> Data in this exercise:
..........
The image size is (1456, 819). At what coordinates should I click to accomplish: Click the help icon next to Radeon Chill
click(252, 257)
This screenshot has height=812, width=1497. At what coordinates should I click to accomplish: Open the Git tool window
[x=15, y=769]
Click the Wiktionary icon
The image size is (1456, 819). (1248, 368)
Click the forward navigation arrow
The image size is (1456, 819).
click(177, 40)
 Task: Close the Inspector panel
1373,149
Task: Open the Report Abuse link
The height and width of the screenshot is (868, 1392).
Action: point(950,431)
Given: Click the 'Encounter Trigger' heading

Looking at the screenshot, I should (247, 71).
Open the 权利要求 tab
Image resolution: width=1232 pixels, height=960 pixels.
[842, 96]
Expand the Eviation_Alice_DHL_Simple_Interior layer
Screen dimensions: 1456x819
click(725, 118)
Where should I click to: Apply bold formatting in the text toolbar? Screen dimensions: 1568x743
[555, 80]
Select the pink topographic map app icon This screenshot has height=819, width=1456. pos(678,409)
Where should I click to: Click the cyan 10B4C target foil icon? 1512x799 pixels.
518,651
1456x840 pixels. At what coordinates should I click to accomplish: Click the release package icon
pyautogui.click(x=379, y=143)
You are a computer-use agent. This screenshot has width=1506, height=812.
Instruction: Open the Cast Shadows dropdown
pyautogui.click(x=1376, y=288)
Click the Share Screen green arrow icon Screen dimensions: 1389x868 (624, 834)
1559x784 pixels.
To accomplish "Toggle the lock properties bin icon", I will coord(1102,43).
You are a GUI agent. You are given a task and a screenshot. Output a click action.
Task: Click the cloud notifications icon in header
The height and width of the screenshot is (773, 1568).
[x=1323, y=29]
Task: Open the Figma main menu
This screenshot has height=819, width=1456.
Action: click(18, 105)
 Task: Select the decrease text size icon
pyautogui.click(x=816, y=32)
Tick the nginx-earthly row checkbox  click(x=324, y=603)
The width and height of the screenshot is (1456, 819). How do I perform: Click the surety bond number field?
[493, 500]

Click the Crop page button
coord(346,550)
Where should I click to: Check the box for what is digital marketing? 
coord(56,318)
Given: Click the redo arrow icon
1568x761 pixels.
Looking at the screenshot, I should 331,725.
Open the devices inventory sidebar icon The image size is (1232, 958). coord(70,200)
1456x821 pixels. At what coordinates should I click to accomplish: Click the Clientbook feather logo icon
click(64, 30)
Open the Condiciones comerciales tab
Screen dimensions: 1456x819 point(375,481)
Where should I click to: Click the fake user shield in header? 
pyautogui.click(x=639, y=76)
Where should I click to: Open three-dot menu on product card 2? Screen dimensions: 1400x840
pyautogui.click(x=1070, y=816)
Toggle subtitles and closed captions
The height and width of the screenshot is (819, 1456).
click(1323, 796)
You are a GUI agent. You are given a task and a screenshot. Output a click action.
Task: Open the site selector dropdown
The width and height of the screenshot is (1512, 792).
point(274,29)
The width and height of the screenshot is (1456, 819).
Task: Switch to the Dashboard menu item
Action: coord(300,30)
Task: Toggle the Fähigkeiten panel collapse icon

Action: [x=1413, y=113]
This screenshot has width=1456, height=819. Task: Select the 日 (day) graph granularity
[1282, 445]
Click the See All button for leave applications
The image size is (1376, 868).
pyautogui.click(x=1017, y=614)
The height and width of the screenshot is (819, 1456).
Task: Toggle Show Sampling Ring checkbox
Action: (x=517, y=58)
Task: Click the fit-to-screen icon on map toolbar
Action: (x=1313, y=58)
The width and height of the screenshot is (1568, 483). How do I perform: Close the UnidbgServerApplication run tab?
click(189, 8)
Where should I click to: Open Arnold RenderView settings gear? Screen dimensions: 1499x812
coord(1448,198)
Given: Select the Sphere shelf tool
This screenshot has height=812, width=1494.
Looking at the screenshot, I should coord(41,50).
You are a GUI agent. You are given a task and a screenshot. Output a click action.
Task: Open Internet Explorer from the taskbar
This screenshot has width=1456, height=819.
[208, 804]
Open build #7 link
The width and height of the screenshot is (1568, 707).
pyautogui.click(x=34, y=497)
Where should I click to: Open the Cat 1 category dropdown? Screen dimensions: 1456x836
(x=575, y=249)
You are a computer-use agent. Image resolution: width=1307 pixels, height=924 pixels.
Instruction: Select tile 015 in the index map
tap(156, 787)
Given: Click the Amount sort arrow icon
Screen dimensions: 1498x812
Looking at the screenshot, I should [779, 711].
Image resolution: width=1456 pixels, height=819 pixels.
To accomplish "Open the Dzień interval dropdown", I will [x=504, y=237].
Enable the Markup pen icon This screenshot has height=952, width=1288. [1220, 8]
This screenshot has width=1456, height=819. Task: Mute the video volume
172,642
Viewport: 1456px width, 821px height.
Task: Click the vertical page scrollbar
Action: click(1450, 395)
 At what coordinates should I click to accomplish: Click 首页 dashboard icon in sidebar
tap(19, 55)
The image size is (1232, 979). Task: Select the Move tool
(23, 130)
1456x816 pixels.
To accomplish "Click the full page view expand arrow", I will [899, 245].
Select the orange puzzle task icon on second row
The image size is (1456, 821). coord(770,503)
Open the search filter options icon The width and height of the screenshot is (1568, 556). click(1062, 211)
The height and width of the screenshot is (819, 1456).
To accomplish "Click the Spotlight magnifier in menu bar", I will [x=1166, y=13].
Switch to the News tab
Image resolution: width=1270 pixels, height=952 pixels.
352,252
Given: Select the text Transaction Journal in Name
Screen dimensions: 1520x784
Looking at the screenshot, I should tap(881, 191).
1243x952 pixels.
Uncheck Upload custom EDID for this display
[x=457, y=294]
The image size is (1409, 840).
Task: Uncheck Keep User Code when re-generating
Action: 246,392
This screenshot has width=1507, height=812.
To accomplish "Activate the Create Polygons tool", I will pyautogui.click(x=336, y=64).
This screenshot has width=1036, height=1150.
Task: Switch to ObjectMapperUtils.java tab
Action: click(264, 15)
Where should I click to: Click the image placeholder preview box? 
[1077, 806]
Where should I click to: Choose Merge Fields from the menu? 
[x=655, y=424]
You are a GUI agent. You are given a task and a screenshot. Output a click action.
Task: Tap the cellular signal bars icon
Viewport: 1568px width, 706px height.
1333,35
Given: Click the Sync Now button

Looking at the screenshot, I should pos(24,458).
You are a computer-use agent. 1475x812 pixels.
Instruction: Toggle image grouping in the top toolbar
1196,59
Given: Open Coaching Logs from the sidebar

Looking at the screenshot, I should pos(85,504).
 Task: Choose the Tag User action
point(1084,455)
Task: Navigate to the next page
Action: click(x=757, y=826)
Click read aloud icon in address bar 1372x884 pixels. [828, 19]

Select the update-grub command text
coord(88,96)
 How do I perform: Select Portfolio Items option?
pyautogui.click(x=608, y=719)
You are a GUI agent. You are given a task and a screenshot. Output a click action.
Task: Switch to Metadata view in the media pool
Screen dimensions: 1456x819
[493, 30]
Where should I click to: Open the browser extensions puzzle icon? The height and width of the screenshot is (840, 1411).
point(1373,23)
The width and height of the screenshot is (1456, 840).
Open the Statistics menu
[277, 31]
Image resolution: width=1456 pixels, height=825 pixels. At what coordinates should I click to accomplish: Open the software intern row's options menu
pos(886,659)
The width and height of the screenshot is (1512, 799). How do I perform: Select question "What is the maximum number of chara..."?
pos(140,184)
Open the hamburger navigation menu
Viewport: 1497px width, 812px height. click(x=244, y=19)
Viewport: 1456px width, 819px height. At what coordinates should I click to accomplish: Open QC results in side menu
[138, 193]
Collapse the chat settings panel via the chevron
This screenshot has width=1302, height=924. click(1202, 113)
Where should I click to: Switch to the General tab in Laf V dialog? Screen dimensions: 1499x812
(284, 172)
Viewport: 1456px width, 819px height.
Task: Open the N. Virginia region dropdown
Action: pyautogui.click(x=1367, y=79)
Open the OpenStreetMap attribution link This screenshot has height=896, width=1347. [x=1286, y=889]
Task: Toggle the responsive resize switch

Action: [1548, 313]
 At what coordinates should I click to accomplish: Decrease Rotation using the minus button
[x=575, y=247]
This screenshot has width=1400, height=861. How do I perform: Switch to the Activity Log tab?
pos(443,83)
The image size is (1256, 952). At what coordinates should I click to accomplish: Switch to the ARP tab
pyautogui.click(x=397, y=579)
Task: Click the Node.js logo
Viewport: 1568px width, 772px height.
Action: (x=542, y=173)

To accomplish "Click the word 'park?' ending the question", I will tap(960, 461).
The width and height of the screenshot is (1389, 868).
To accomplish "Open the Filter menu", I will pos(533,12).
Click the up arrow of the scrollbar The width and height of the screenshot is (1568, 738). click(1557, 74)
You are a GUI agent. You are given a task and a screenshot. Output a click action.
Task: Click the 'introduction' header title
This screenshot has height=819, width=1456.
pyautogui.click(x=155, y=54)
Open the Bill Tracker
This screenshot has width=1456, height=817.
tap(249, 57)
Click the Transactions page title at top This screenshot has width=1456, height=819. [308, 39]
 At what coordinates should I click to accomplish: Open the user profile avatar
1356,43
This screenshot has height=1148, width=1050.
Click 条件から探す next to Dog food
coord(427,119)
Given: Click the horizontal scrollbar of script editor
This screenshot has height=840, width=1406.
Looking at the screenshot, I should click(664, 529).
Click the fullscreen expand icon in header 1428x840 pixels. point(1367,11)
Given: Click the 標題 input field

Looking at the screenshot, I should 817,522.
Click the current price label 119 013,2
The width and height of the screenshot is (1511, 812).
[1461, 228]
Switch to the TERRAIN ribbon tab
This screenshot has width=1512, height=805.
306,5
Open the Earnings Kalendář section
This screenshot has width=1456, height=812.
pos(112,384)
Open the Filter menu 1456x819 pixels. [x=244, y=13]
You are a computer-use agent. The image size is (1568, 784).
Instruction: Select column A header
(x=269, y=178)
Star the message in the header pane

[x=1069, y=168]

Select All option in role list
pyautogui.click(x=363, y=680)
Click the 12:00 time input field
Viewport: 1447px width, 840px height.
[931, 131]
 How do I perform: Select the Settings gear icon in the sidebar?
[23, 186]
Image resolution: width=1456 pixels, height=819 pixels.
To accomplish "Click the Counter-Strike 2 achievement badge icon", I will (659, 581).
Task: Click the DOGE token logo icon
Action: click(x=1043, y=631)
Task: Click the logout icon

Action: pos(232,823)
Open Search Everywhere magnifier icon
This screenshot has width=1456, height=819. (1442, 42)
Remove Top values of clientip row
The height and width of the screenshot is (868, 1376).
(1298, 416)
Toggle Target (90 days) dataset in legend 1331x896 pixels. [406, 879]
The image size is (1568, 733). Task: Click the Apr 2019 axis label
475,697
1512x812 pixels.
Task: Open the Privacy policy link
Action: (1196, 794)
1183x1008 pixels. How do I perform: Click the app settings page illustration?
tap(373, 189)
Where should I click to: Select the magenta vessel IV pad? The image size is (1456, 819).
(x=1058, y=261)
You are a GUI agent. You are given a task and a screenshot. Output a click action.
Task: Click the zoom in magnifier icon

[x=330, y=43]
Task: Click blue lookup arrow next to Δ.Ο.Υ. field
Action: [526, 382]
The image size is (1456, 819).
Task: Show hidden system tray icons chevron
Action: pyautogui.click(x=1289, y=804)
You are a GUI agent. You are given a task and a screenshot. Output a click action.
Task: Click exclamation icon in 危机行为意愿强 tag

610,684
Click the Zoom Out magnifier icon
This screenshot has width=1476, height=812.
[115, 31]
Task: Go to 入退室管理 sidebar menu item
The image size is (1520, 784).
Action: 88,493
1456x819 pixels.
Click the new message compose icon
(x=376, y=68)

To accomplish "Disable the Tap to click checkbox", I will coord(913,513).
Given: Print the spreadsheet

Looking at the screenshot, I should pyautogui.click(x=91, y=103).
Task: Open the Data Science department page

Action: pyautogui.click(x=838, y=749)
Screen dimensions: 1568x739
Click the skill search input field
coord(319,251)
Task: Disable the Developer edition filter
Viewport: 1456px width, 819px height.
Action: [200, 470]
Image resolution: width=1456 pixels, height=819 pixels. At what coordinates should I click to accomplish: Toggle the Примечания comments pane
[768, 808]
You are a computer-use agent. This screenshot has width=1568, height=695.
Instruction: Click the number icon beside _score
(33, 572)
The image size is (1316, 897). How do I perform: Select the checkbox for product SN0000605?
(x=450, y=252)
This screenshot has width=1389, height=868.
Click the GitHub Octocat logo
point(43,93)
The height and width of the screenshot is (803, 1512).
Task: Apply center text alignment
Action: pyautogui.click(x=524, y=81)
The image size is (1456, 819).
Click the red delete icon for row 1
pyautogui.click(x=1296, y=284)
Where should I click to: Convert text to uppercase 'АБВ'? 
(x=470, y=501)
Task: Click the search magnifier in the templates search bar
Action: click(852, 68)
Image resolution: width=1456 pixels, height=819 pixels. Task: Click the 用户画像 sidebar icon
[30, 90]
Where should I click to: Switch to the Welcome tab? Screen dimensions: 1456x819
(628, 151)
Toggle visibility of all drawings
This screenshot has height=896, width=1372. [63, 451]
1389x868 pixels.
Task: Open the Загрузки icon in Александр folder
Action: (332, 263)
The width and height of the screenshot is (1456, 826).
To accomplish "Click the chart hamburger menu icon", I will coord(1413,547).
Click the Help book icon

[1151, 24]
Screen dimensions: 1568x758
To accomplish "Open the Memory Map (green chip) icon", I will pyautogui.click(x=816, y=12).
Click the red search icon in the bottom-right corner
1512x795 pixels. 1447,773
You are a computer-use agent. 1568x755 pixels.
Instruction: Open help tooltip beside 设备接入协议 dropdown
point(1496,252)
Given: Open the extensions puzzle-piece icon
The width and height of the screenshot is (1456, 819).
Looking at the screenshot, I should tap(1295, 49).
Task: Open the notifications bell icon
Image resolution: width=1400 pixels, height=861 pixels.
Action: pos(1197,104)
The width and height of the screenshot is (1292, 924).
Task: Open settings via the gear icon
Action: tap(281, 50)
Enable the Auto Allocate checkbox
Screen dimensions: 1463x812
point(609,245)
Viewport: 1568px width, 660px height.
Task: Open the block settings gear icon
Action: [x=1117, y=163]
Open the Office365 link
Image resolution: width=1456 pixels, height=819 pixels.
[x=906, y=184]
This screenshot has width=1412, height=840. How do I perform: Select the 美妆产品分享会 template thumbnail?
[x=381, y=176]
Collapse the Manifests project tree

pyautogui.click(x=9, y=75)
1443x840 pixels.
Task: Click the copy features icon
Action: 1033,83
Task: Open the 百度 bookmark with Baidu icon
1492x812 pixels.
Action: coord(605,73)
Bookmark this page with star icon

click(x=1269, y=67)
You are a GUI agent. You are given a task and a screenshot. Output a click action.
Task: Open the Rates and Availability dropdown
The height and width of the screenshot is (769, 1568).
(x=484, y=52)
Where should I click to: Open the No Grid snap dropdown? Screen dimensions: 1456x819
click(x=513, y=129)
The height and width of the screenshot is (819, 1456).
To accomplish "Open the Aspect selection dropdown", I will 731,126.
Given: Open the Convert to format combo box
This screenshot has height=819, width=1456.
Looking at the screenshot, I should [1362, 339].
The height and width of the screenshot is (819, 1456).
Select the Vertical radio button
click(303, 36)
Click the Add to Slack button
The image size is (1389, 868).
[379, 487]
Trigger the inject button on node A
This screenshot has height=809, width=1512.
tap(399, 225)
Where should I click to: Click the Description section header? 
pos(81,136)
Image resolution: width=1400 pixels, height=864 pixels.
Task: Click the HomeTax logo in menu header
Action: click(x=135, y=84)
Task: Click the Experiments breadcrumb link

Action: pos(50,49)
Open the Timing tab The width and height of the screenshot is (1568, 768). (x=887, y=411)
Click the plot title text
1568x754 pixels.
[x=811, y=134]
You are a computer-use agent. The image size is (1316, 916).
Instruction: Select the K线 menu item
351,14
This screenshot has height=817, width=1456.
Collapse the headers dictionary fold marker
..........
> Description of the task: Wherever the string "green" occurs in the listing, return the line it sits on.

> Final answer:
Click the Share Screen green arrow icon Screen dimensions: 1389x868 (624, 834)
To accomplish "Open the Memory Map (green chip) icon", I will pyautogui.click(x=816, y=12).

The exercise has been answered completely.